▸ EXERCISE AIM
Verbatim repeat, images excluded. Give each entry again as written.

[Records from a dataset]
━━━━━━

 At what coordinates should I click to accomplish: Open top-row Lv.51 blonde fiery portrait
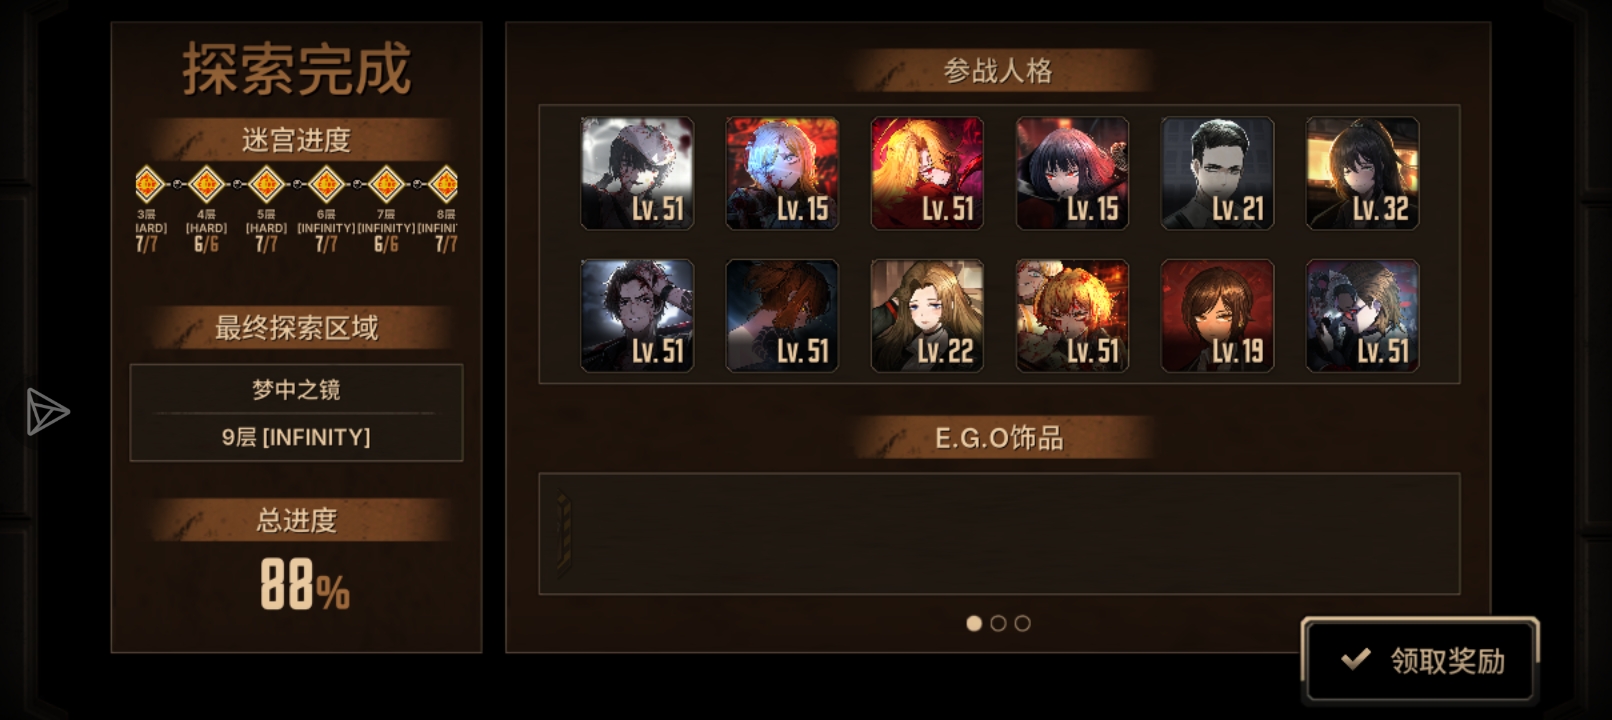click(927, 173)
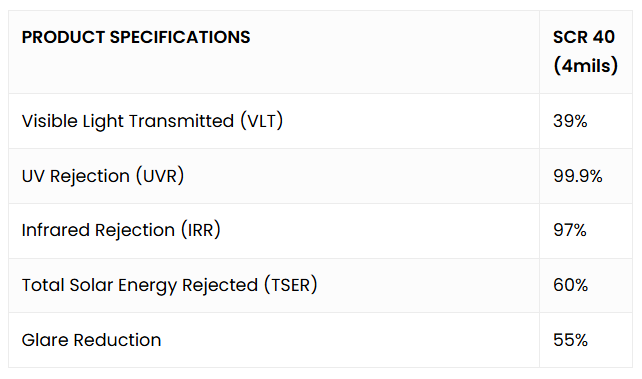Select the 39% VLT value
This screenshot has width=642, height=379.
coord(570,121)
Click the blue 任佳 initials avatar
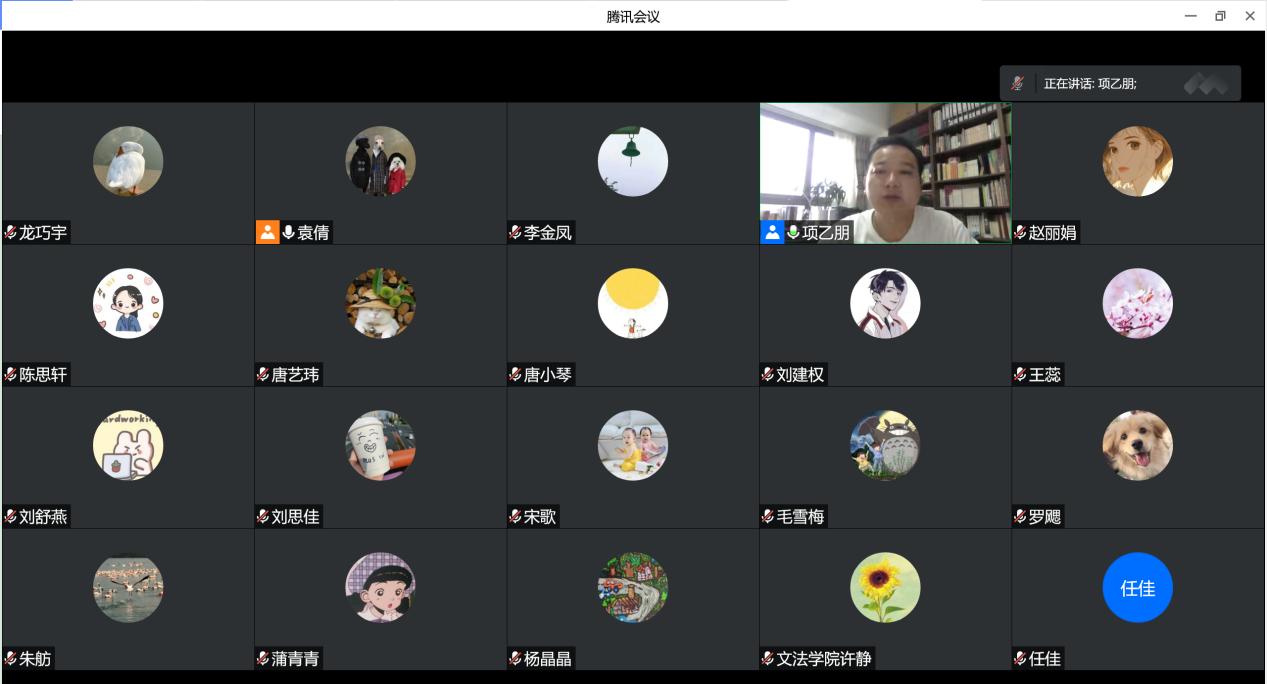This screenshot has height=684, width=1267. 1137,588
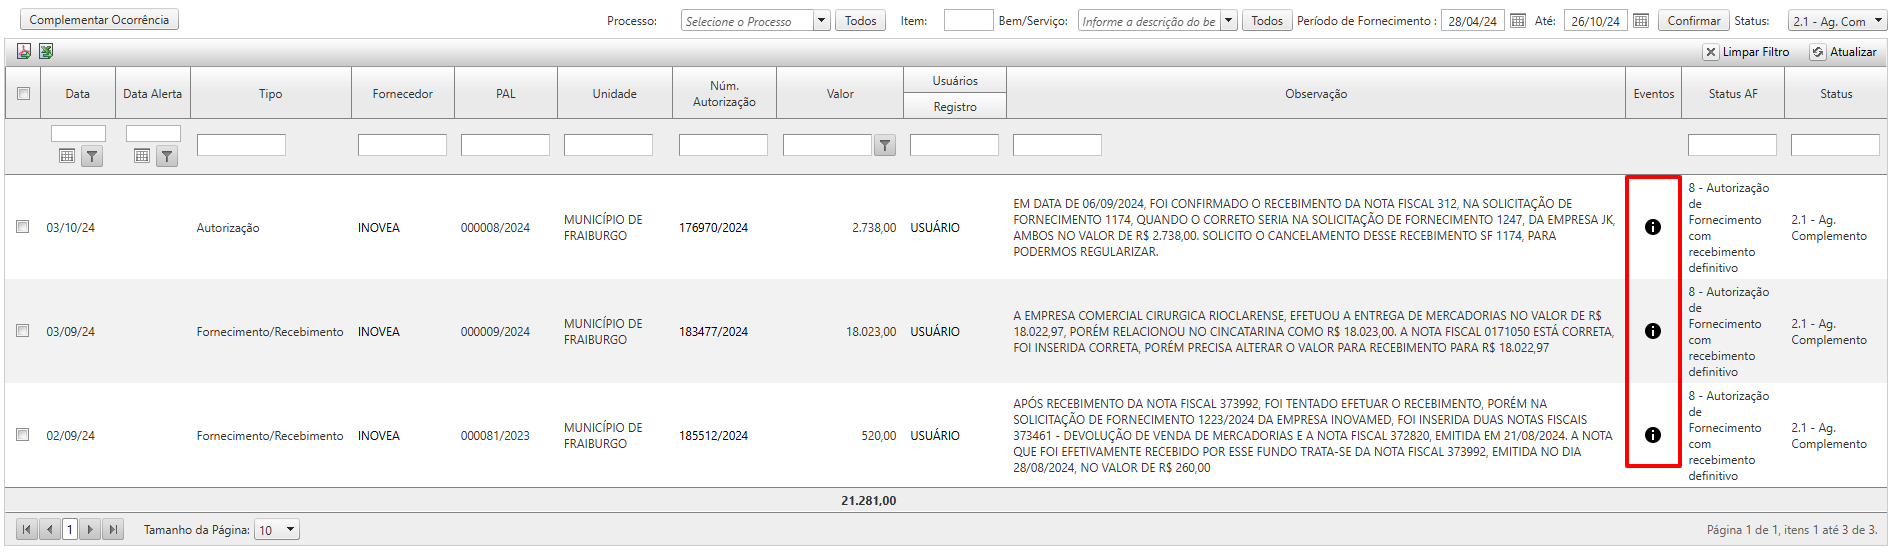1891x556 pixels.
Task: Expand the Selecione o Processo dropdown
Action: 821,21
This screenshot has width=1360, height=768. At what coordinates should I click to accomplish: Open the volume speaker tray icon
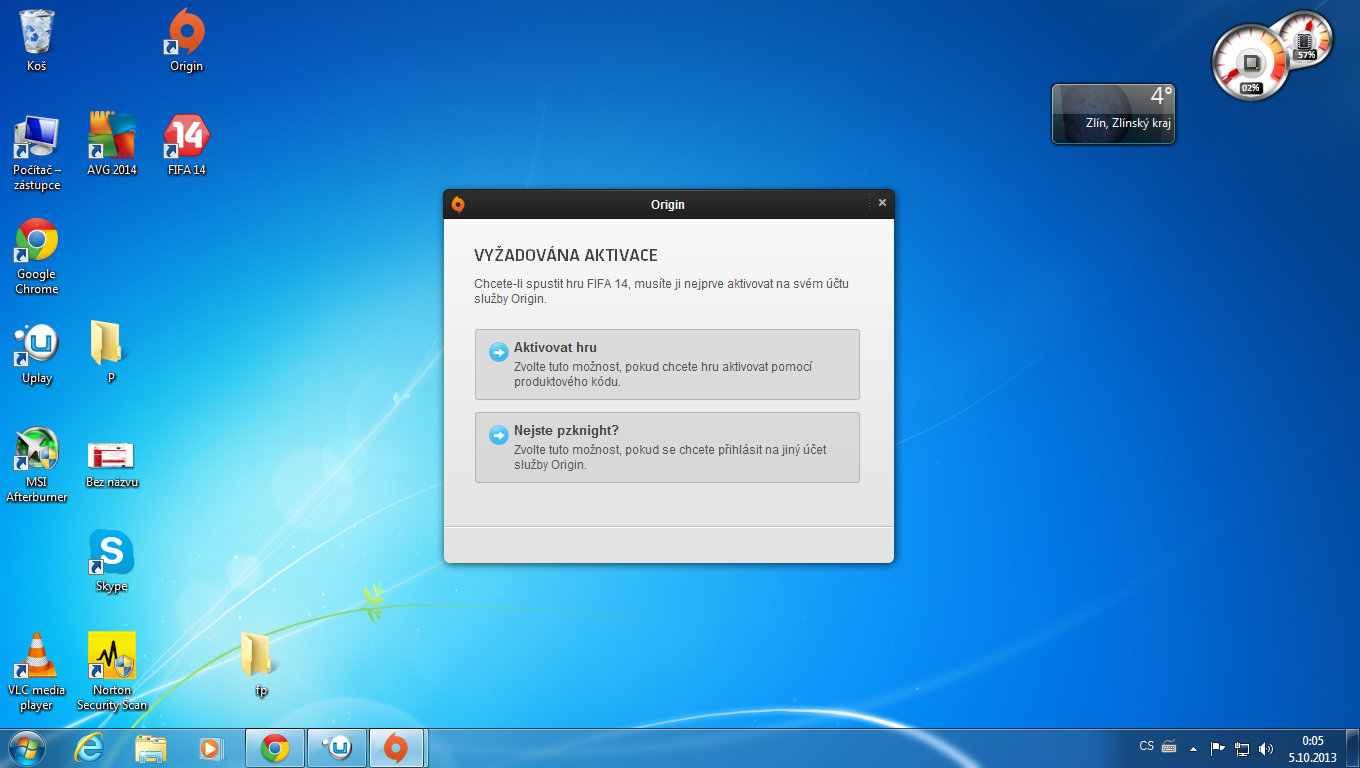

━━━━━━

▸ REPLY TO THE EXERCISE
 At what coordinates should I click to accomplish: Open top-row Lv.51 blonde fiery portrait
click(927, 173)
Select the 39% VLT value
This screenshot has width=642, height=379.
coord(570,121)
Click the blue 任佳 initials avatar
This screenshot has height=684, width=1267. 1137,588
1891x556 pixels.
Task: Expand the Selecione o Processo dropdown
Action: 821,21
This screenshot has width=1360, height=768. At what coordinates should I click to accomplish: Open the volume speaker tray icon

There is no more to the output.